START Given records

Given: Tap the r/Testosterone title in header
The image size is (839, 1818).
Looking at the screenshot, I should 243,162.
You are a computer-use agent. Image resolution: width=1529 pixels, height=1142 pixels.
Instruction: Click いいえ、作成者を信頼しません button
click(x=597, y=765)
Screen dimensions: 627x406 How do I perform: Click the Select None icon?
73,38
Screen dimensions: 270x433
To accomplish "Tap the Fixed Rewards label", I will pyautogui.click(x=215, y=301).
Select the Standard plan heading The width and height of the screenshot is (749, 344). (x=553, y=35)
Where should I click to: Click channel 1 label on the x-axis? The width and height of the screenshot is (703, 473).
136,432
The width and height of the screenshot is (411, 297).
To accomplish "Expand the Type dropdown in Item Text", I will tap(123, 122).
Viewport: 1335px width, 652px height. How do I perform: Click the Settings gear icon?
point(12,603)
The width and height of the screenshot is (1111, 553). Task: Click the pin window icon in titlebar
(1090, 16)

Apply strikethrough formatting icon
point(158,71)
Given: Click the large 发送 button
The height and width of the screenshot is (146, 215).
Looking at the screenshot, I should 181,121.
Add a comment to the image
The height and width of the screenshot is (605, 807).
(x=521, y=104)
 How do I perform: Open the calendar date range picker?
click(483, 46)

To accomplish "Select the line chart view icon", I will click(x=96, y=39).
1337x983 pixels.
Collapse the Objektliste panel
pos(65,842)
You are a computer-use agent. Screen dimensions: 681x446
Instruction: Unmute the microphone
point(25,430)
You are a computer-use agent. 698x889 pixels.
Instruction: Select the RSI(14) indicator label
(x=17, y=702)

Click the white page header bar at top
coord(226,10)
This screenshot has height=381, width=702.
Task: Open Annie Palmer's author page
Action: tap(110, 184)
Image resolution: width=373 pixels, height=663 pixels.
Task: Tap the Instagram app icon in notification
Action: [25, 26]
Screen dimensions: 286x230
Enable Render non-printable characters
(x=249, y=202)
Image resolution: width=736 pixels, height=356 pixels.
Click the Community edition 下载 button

END Given records

Action item — The lines to show are those in the data above that include "accomplish".

Exercise result —
To accomplish "Tap the Fixed Rewards label", I will pyautogui.click(x=215, y=301).
To accomplish "Expand the Type dropdown in Item Text", I will tap(123, 122).
To accomplish "Select the line chart view icon", I will click(x=96, y=39).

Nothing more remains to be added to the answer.